Matthew Cooperberg, MD
|School||UCSF School of Medicine|
|Address||550 16th. Street|
San Francisco CA 94158
|Yale University||M.D.||2000||School of Medicine|
Both clinician and patient decisions influence the choices about the type of treatment a patient will receive for localized prostate and kidney (renal) cancer. Matthew Cooperberg, MD, MPH is conducting an ongoing research program to study national prostate cancer management trends, based on data from CaPSURE and other sources. His analyses have looked at changes in cancer risk over time, testing and treatment for prostate cancer, local variation in treatment, and the impact of socio-demographic factors on type of treatment and outcomes. Through the creation of a San Francisco General Hospital (SFGH) prostate cancer patient registry, preliminary analysis show that low socioeconomic status patients are treated for a higher percentage of high-risk disease than patients with a higher socioeconomic status. Using data from CaPSURE, the NCDB, SFGH and in collaboration with the Urologic Diseases in America project he continues to explore these topic in depth.
Prostate Cancer Risk Assessment and Comparative Effectiveness Research
Properly treating prostate cancer requires determining how likely is it that the cancer will progress. Cooperberg led the team that developed the UCSF-CAPRA score, a prostate cancer risk assessment tool that has been validated in several multi-institutional studies in the U.S. and Europe. CAPRA predicts biochemical recurrence-free survival (PSA level does not rise) after radical prostatectomy with an accuracy at least as good as more mathematically complex nomograms that require complex tables or computer software to calculate and other risk assessment instruments. The score is easy to calculate, and can be used to predict an individual's likelihood of metastasis, cancer-specific mortality, and overall mortality after treatment by surgery, radiation therapy, or androgen deprivation therapy.
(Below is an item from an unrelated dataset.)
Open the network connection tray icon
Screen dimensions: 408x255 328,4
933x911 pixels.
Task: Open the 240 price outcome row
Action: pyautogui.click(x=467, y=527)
Cooperberg is currently developing a post-operative extension of the CAPRA score (CAPRA-S). After surgery additional information is available from the pathologist's analysis of the removed prostate. This information can help identify men who will benefit from additional therapy such as radiation and/or hormonal therapy after surgery. CAPRA-S will help in that decision making process. Cooperberg is also collaborating with a group of Japanese scientist to develop a prediction instrument specifically applicable to high-risk patients and patients receiving androgen deprivation therapy (J-CAPRA). As new biomarkers, such as genomic and advanced imaging data, are proven valid by UCSF Urology and collaborating laboratory investigators, Cooperberg plans to integrate the information into the current standard measures of risk and outcomes to improve risk assessment. These findings will help men determine with greater confidence whether active surveillance, surgery, radiation, hormonal therapy, or some combination may be most appropriate for them.
Because accurate risk assessment is essential to compare the effectiveness of different prostate cancer treatments, Cooperberg is currently conducting such comparison studies using CaPSURE data. These data will provide a unique source of insight for future comparative effectiveness research.
Cooperberg is collaborating on a project that will lead to better clinical care for cancer survivors. His efforts have helped to develop UCSF’s Urologic Oncology Database (UODB) into a comprehensive data repository for clinical information about patients treated for prostate, bladder, and renal cancers. With the Urology Department’s information experts Cooperberg is developing an automated process to further augment UODB by automatically transferring data from the UCSF Medical Center’s information system into UODB. In collaboration with UCSF Breast Oncology and a health care web services company Cooperberg is developing an electronic survey for cancer patients. Patients will complete a health history and health-related quality of life (HRQOL) survey prior to their first visit to the clinic and at defined intervals after treatment. This effort is expected to help patients and clinicians track HRQOL outcomes, such as urinary and sexual function, after treatment. The survey will help physicians to identify those patients who may need to be seen in clinic more or less frequently.
Small Renal Masses
In collaboration with the laboratory of John Kurhanewicz, PhD, Cooperberg is conducting a study to see if magnetic resonance spectroscopy (MRS) can be used to non-invasively diagnosis small renal tumors. MRS is a specialized technique associated with magnetic resonance imaging (MRI). MRS equipment can be used to pick up signals from different chemical nuclei within the body. A preliminary laboratory study is using tissue to identify the specific MRS signals associated with a variety of renal tumors. Once renal tumor signals have been identified, Cooperberg plans to test the ability of MRS to accurately analyze renal tumors in patients. This will be done by using MRS imaging technology on patients who are already scheduled for renal cancer surgery prior to their operation. The pre and post surgery information can be analyzed to determine if the information collected non-invasively by the MRS technology matches the histology and grade of the actual tumor.